Streamfall: An experimental graph-based streamflow modelling system written in Julialang.

DOI

Aims of the project are to leverage the Julia language and ecosystem to support:

  • Quick application and exploratory analysis
  • Use of different rainfall-runoff models and their ensembles in tandem
  • Modelling and assessment of interacting systems
  • Parallel scenario runs

Streamfall now includes tentative implementations of GR4J, HyMod, IHACRES, and SYMHYD. The IHACRES rainfall-runoff model is implemented with ihacres_nim.

Graphs and MetaGraphs are used underneath for network traversal/analysis.

Development version of the documentation can be found here.

[NOTE] Streamfall is currently in its early stages and under active development. Although it is fairly usable for small networks and single node analyses, things may change drastically and unexpectedly.

Development

To build locally:

$ julia --project=.
julia>] build

To run tests:

julia>] test

Quick start (prep)

using YAML, DataFrames, CSV, Plots
using Statistics
using Streamfall, BlackBoxOptim


# Load observations
date_format = "YYYY-mm-dd"

# Load file which holds streamflow, precipitation and PET data
obs_data = CSV.File("example_data.csv",
                    comment="#",
                    dateformat=date_format) |> DataFrame

# Historic observations
Qo = obs_data[:, ["Date", "Gauge_Q"]]

# Create climate data interface (all climate data are expected to have a "Date" column)
climate_data = obs_data[:, ["Date", "Gauge_P", "Gauge_PET"]]
climate = Climate(climate_data, "_P", "_PET")

Quick start (single node)

# Create a node (node type, node_name, sub-catchment area)
hymod_node = create_node(SimpleHyModNode, "Gauge", 129.2)
# gr4j_node = create_node(GR4JNode, "Gauge", 129.2)
# ihacres_node = create_node(BilinearNode, "Gauge", 129.2)

# Calibrate a node for 30 seconds (uses the BlackBoxOptim package)
# Default metric used is RMSE
calibrate!(hymod_node, climate, Qo; MaxTime=30)
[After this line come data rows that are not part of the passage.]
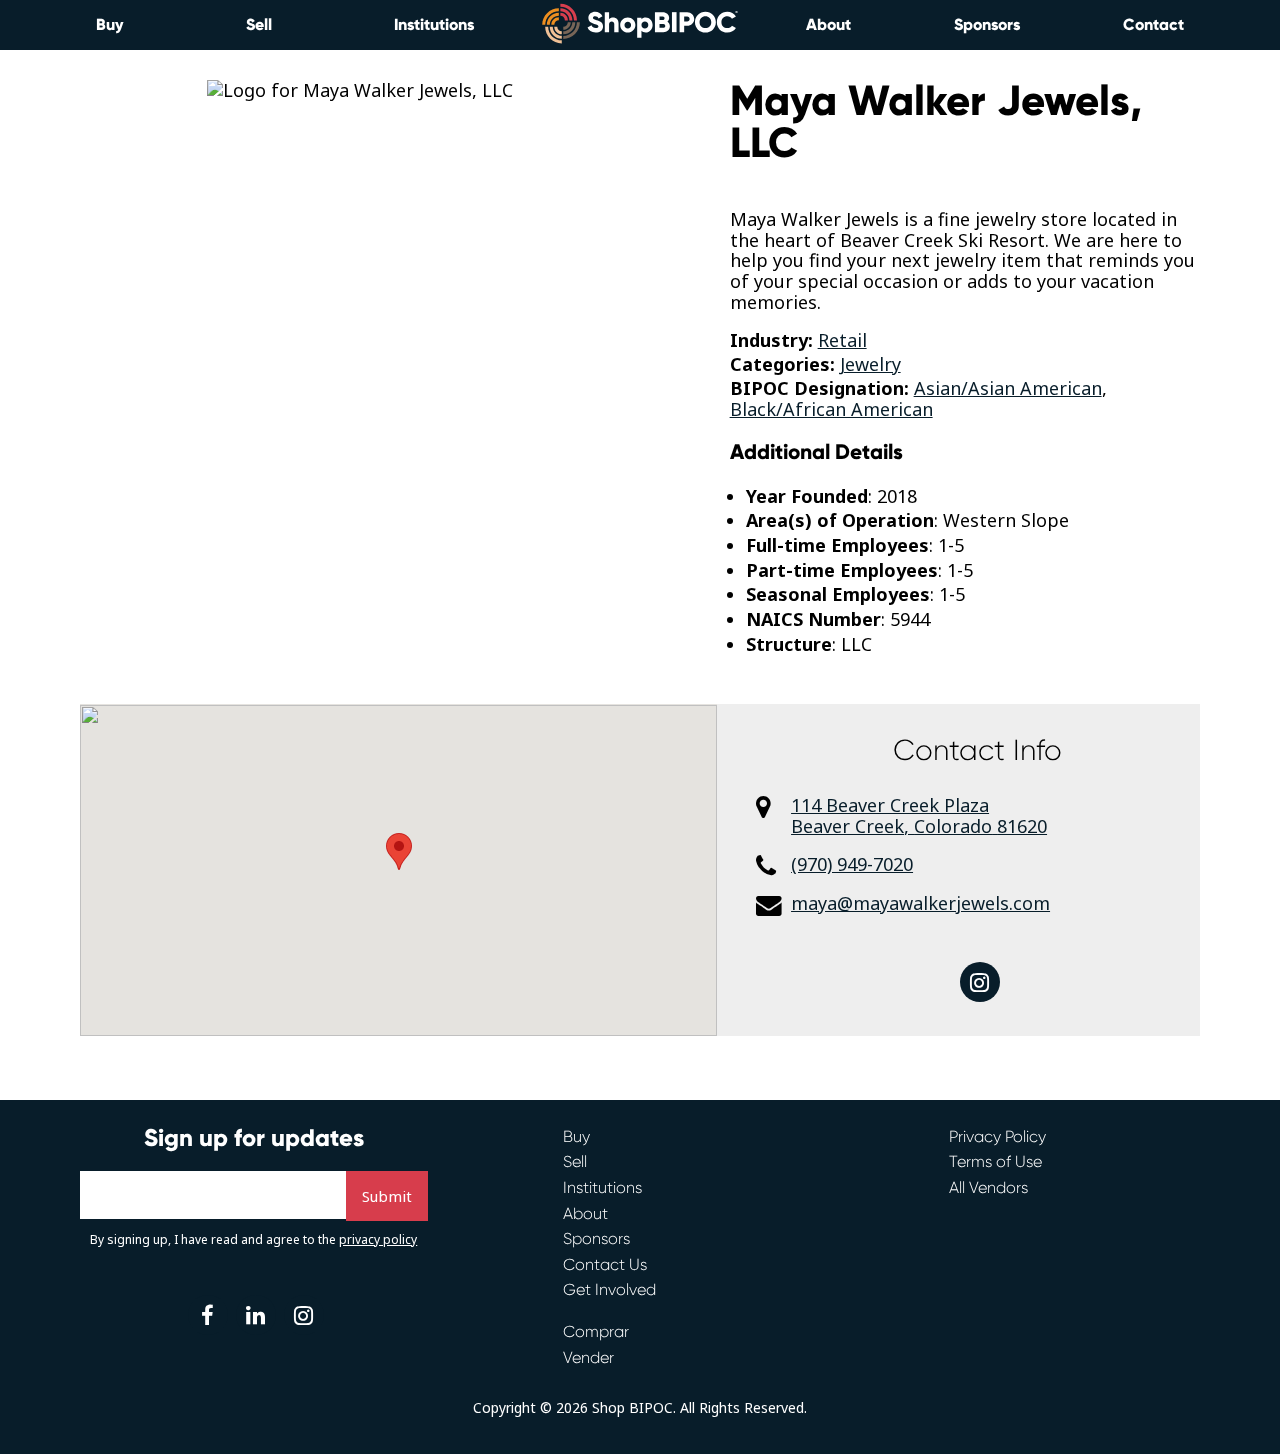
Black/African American (831, 409)
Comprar (596, 1331)
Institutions (434, 24)
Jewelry (870, 364)
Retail (842, 340)
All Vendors (988, 1187)
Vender (588, 1357)
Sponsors (987, 24)
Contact (1153, 24)
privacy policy (378, 1239)
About (828, 24)
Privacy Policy (997, 1136)
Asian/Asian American (1008, 388)
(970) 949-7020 (852, 864)
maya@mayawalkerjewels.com (920, 903)
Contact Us (605, 1264)
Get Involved (609, 1289)
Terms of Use (995, 1161)
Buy (109, 24)
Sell (259, 24)
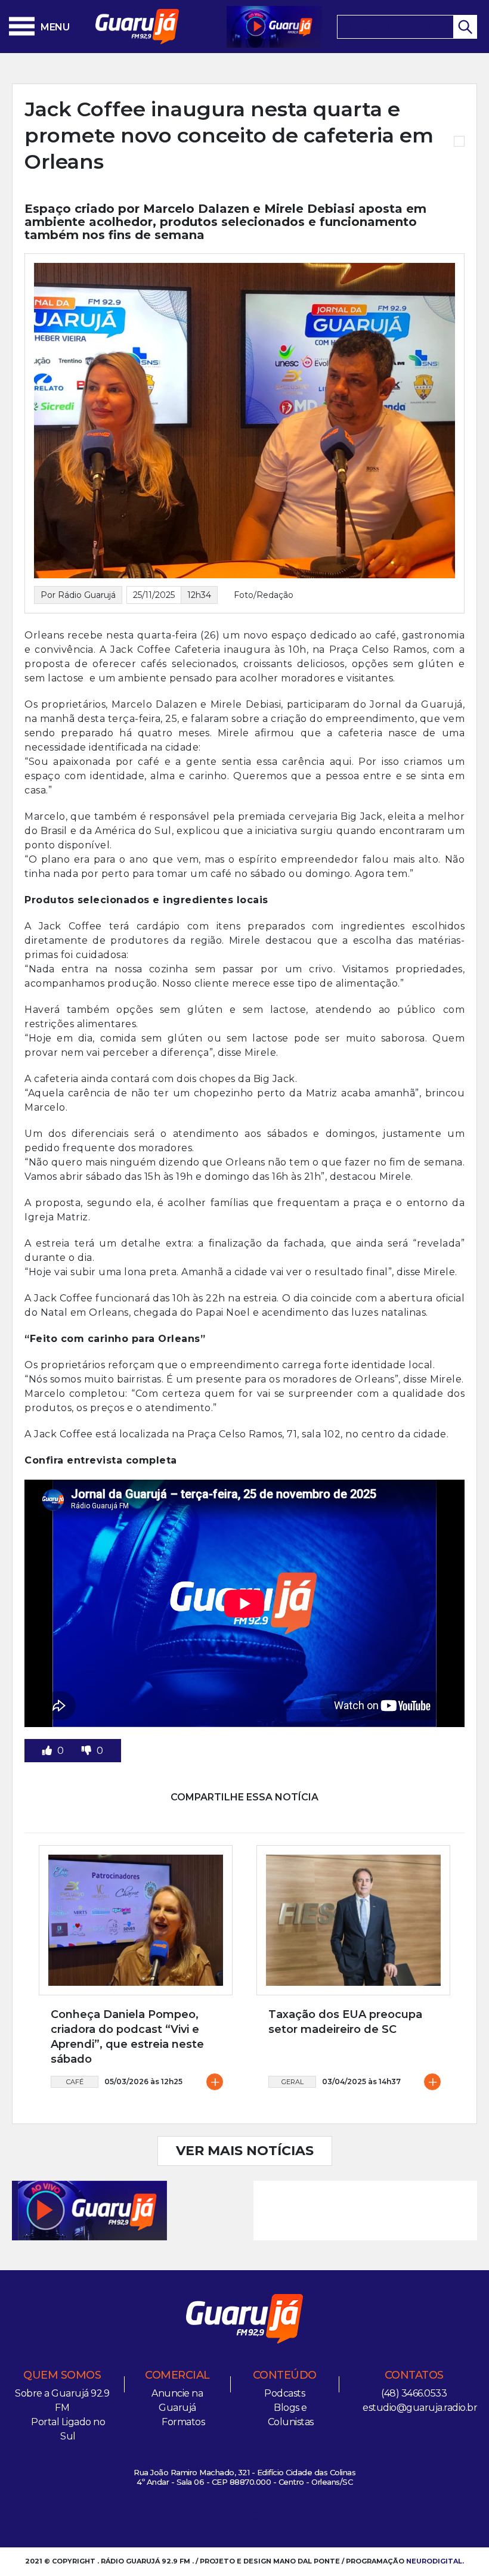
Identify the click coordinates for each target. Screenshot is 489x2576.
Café (74, 2082)
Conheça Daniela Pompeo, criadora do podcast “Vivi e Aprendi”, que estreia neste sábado (127, 2037)
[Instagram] (195, 2518)
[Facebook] (215, 2518)
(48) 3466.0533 (414, 2393)
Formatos (183, 2422)
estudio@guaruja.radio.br (420, 2407)
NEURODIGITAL (434, 2561)
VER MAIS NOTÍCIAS (245, 2151)
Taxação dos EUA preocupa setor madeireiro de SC (345, 2022)
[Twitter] (235, 2518)
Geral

# Basic overview plot (shows time series and Q-Q plot)
# Uses a 365 day offset (e.g., 1 year burn-in period)
run_node!(hymod_node, climate)
quickplot(Qo[:, "Gauge_Q"], hymod_node, climate, "HyMod"; burn_in=366, limit=nothing)

# save figure
savefig("quick_example.png")

Quick start (network of nodes)

# Load and generate stream network
network_spec = YAML.load_file("network.yml")
sn = create_network("Example Network", network_spec)

# Show figure of network
plot_network(sn)

# Calibrate network using the BlackBoxOptim package
# keyword arguments will be passed to the `bboptimize()` function
calibrate!(sn, climate, Qo; MaxTime=180.0)

# Run stream network
# There is also `run_catchment!()` which does the same thing
run_basin!(sn, climate)

# Get a specific node in network
node = sn[1]  # get node 1

# Could also get node by name
# which will also return its position in the network:
# nid, node = sn["node1"]

# Compare "goodness-of-fit"
Streamfall.RMSE(obs_streamflow, node.outflow)

# Save calibrated network spec to file
Streamfall.save_network_spec(sn, "calibrated_example.yml")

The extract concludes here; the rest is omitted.